- _Data for this exercise_:
+===+
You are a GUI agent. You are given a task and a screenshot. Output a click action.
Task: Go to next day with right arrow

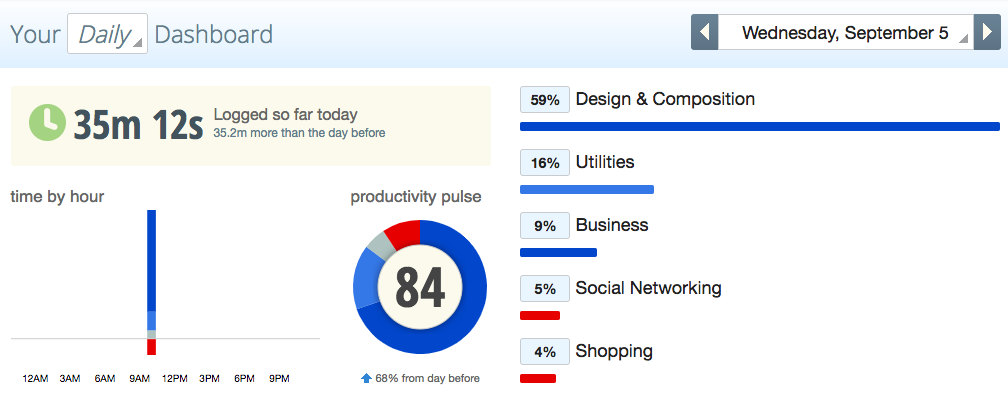point(987,32)

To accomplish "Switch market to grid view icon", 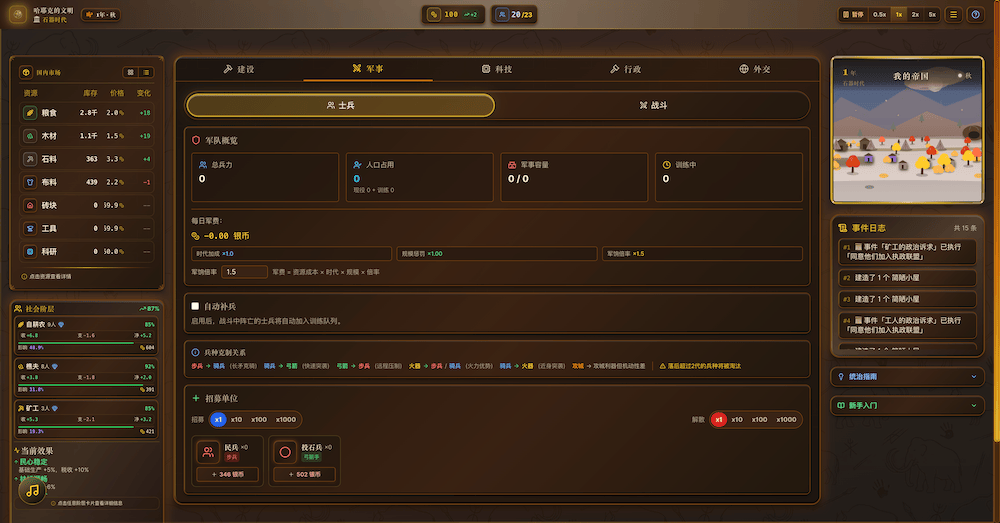I will 130,72.
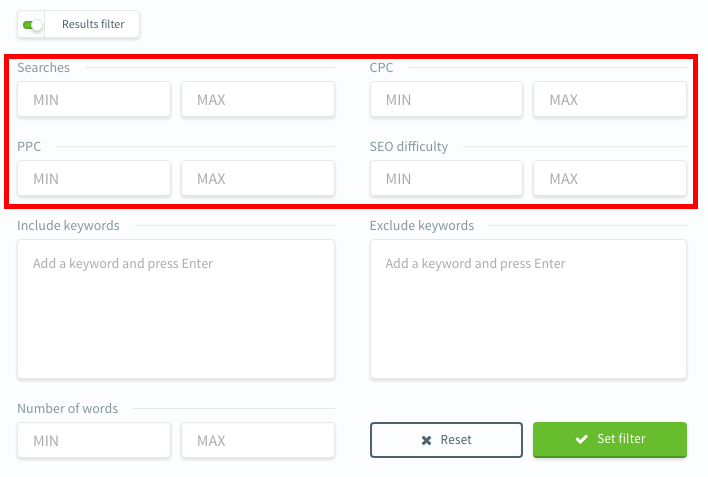Focus the Searches MIN field
708x477 pixels.
tap(94, 100)
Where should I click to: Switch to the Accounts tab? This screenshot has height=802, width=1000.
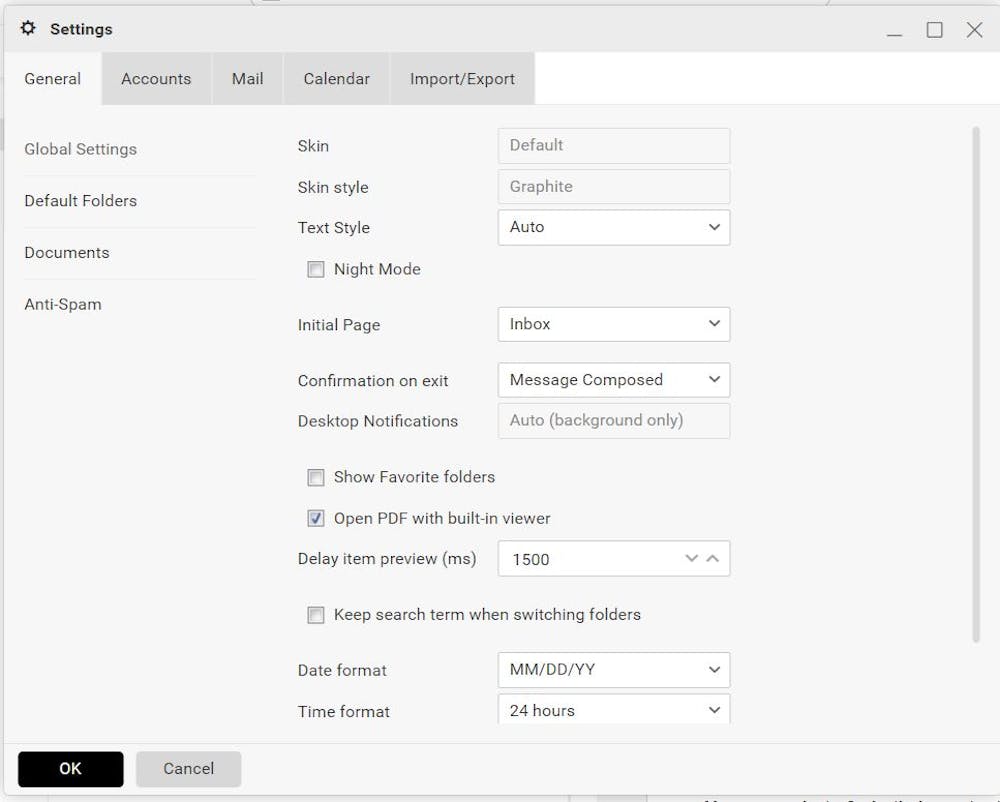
+===+
- _What to work on_:
Reproduce each line of the material containing the word "click".

- _Task result_:
You are a GUI agent. You are given a task and a screenshot. Output a click action.
Where should I click to: Switch to the Accounts tab? This screenshot has height=802, width=1000.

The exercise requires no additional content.